Stockbroker
  
Stockbrokers broker stocks to customers and, generally speaking, take a commission for the privilege of selling shares of whatever.com to their customers or clients.
Think about stockbrokers like you’d think about home realtors, only stockbrokers are selling 47 homes a day for 5 grand each, give or take…a lot. In the 1970s, commissions paid on stock and bond trades were massive. There were essentially no connected consumer computers, so processing an order was relatively expensive. It took a lot of infrastructure.
And there were relatively few players in the industry...like, only 3-4 big competitors who all decided to charge about the same very high rates. The small number of competitors made for a much less competitive market, which meant that the consumer paid more per transaction. And “more” meant commissions of 3-5%. Buying 100 shares of a $20 a share stock for two grand carried a commission of $100 or so. A broker making 50 of these trades a day did...well.
But oh how times have changed. Today, a typical trade might carry a commission of 0.1%. That same two grand trade today would pay a commission of something closer to two bucks. Yep, you heard that right...98 dollars less. So the bottom line is that there are way fewer stockbrokers in existence today, and the ones who have survived have to sell a whole lot more shares, or do more volume business for their customers.
So what’s the daily routine? Most brokers specialize in a given area of client. Institutional brokers pretentiously called “sales traders” sell stocks to large mutual funds, hedge funds, and other major volume players, who will place orders in blocks of 1 million units at a time, and can trade billions of dollars in stocks through one hot broker. The demands on that broker’s day are severe and high-pressured. The institutional sales trader is expected to be up and in the office by 4 am New York time, gleaning the reports from Europe and Asia, leaving myriad voicemails for her customers, so that Nervous Nelly buy side investors will be encouraged to place their trades early and often with that stockbroker.
At the other end of the spectrum are brokers for retail customers, who sell just a few hundred or thousands shares at a time to a small group of people who lovingly rely on the broker for actual advice, and are dramatically less sensitive to commission prices, should they be a few cents a share higher or lower. That broker is a trusted party who is relied upon to give advice, so that Ethel and Ernie Brillstein can retire in the Lakeside home of their dreams.
So what’s the money like? Well, on the institutional side, it’s extremely volatile. In a good year, a good sales trader managing a desk of a dozen other sales traders can and does make millions. And this is great, because the average tenure of that sales broker is short. They die either in a bear market, or in the form of a coronary, delivered courtesy of the highly pressure-packed, difficult nature of fighting a war, banging a tambourine, and citing Pangloss from Candide that everything is just fine, Mr.
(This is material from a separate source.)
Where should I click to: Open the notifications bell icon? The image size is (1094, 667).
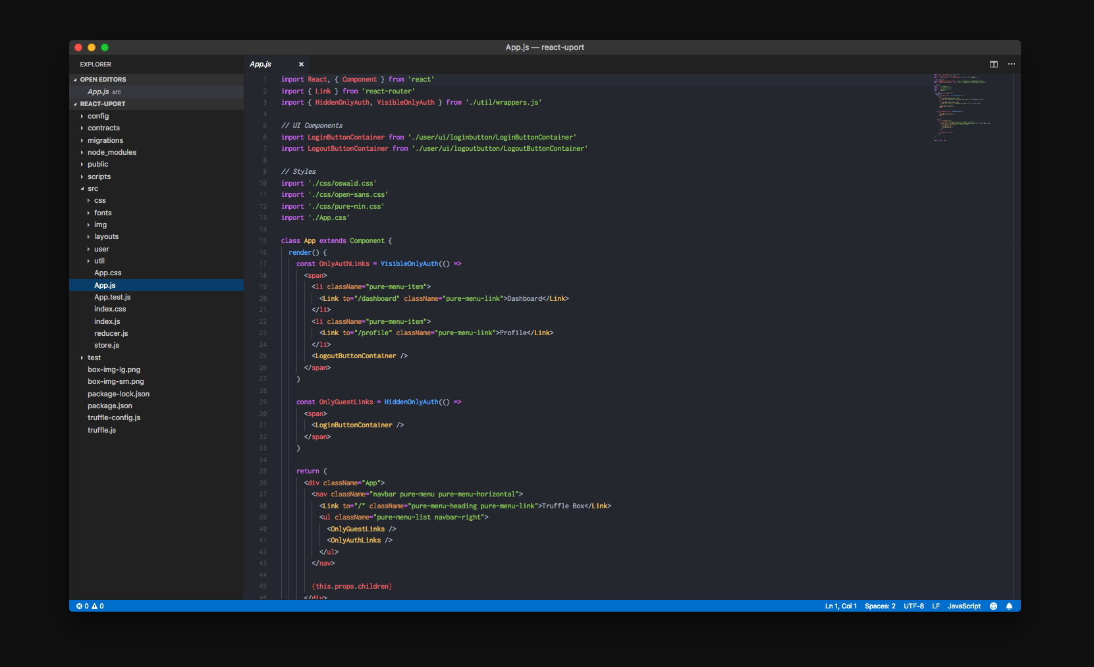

Awesomesauce.
The life of the retail broker is kinder, gentler, and poorer. A good retail broker lasts a very long time, and ends up being on the “get rich slow” plan, such that, year after year, they are able to invest some meaningful amount of money in the stock market, watching their wealth grow at turtle pace, but with a thick hard shell covering their behinds.
The qualifications? Being good with people more than anything else. The deep financial knowledge that used to be necessary for the job has all but evaporated. And the job of the sales trader/retail broker is that of regurgitating dialogue written by sell side analysts, and then synthesized by dozens of lawyers before being allowed out of the bullpen.
Progress, or ladder climbing, happens by winning new clients, obtaining new business, and increasing the dollar volumes traded through the front desk.
So yeah, stockbrokers...broker stocks. Okay, guess that’s the tl;dr version.